TEMPO.CO, Jakarta -Mohanad Yaqubi, sutradara asal Palestina, setiap hari menunggu kabar dari keluarganya di Gaza di tengah pertempuran Hamas dengan Israel yang tengah berlangsung sejak Sabtu lalu. Setiap pagi, saudaranya berjalan sekitar setengah kilometer untuk sampai ke tempat yang lebih tinggi, mencari sinyal untuk dapat mengirimkan pesan, “Kami masih hidup.”
Sulit bagi Yaqubi untuk berkomunikasi dengan mereka, karena jaringan internet di Gaza kerap terputus, begitu juga aliran listrik dan air bersih.

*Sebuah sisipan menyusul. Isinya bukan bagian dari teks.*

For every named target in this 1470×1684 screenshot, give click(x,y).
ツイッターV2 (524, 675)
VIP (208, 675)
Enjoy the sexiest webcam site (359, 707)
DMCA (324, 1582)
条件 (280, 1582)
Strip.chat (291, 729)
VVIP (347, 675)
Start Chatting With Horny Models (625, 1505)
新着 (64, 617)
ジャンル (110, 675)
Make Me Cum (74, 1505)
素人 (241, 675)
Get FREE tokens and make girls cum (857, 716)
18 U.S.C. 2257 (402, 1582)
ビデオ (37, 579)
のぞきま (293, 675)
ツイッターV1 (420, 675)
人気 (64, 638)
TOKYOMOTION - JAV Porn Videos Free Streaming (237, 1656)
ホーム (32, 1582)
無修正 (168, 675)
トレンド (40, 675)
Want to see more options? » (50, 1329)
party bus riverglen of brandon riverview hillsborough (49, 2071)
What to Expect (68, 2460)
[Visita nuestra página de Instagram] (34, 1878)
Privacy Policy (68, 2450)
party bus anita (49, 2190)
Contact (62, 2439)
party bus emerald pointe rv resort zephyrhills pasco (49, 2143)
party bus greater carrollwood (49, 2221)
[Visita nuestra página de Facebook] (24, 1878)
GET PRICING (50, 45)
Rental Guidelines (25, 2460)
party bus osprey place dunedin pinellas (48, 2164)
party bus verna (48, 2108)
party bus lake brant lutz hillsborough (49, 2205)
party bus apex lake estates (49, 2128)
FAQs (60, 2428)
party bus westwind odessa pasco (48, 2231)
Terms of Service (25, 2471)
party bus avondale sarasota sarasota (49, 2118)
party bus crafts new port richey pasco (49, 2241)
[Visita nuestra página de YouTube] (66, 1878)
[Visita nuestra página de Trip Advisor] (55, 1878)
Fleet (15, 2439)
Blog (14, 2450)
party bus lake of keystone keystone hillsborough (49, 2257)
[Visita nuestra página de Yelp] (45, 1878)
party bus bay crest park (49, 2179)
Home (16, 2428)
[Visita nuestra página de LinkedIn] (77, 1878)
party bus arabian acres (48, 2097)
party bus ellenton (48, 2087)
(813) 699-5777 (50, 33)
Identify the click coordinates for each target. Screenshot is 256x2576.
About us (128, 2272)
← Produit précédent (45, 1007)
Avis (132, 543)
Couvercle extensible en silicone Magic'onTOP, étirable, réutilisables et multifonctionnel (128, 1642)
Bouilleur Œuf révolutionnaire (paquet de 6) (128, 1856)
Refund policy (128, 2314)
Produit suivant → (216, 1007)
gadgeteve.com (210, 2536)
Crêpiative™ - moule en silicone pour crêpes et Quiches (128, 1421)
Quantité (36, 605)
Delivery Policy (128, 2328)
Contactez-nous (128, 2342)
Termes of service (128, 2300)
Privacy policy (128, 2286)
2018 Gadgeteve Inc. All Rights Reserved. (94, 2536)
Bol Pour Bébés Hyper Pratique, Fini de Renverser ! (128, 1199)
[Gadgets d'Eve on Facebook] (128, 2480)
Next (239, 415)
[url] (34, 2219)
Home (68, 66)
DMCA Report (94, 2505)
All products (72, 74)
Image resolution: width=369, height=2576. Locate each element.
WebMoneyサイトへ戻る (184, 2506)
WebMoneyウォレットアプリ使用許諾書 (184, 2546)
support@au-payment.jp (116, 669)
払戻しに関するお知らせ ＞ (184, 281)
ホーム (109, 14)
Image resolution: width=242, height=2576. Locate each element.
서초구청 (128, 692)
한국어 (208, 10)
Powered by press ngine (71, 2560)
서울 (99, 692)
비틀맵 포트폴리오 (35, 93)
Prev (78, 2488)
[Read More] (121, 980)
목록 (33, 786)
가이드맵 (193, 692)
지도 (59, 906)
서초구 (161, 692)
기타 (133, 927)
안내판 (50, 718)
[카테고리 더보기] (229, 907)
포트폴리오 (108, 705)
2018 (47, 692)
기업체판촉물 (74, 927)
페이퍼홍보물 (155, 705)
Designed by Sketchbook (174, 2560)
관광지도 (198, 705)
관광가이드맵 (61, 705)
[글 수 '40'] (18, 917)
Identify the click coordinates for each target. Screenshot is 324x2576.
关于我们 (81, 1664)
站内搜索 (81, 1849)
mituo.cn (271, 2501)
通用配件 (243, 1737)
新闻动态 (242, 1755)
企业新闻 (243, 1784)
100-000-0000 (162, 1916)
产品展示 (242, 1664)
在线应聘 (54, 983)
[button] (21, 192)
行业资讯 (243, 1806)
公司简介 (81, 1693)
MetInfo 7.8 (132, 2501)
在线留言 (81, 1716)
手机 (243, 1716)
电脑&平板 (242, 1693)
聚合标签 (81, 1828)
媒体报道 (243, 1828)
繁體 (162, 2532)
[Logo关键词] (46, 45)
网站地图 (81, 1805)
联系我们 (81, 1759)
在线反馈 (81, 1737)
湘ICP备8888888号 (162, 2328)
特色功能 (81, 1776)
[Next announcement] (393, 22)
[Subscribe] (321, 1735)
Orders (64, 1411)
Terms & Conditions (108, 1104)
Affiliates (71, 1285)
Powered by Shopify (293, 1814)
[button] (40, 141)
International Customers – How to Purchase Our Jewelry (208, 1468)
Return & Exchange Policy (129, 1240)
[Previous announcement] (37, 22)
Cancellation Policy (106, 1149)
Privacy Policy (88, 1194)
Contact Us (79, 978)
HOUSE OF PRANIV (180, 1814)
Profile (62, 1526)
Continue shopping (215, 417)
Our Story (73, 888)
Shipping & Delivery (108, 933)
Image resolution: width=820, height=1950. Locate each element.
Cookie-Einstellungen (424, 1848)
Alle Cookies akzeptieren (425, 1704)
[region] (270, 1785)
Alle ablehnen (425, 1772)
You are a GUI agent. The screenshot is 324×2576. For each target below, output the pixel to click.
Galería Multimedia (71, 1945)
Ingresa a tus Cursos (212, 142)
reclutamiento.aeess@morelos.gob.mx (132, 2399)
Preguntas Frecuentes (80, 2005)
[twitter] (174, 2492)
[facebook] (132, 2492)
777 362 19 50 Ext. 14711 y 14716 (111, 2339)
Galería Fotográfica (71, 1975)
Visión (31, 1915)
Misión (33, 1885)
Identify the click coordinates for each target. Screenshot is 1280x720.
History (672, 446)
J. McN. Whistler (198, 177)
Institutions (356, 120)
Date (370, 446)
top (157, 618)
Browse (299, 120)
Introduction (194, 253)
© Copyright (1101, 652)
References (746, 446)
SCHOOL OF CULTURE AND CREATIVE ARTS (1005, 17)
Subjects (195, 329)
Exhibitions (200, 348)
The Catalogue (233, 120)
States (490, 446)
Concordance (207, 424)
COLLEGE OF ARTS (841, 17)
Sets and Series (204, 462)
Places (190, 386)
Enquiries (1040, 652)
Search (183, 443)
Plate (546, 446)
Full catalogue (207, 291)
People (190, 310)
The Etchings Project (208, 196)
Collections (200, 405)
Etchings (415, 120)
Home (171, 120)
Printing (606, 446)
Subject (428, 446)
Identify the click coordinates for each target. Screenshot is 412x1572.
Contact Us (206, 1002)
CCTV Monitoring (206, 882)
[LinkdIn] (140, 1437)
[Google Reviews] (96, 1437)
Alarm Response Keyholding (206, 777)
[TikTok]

Bahkan pada Rabu, listrik di Gaza padam setelah satu-satunya pembangkit listrik di wilayah yang diblokade itu berhenti berfungsi, Ketua Otoritas Energi Palestina Thafer Melhem mengatakan kepada radio Voice of Palestine.
“Sudah seperti itu selama tiga hari, kami menunggu pesan pada jam tujuh pagi. Seperti setelah malam pengeboman, tidak tahu apakah mereka masih hidup atau tidak. Kami tunggu saja pesannya,” kata Yaqubi saat wawancara dengan Tempo pada Rabu, 12 Oktober 2023 di Taman Ismail Marzuki, Jakarta, tempat ia menjadi pengisi acara Madani International Film Festival 2023.
Film garapannya, Reels No. 21 AKA Restoring Solidarity, menjadi pembuka festival film tersebut, dan ia ditunjuk menjadi pembicara dalam diskusi panel.
“Untungnya saya mendapatkannya dua jam yang lalu… Jadi, pada jam dua siang hari ini, saya mendapat pesan dari saudara saya bahwa mereka masih hidup,” katanya.
Baca Juga:
Lahir sebagai anak pengungsi
Yaqubi mempunyai sekitar 60 sampai 70 anggota keluarga yang tinggal di Palestina, termasuk orang tua, dua saudara laki-laki, dan seorang saudara perempuan. Kakek-neneknya berasal dari Ahuzat Bayit, utara Jaffa, yang kini sudah menjadi kota metropolitan Tel Aviv.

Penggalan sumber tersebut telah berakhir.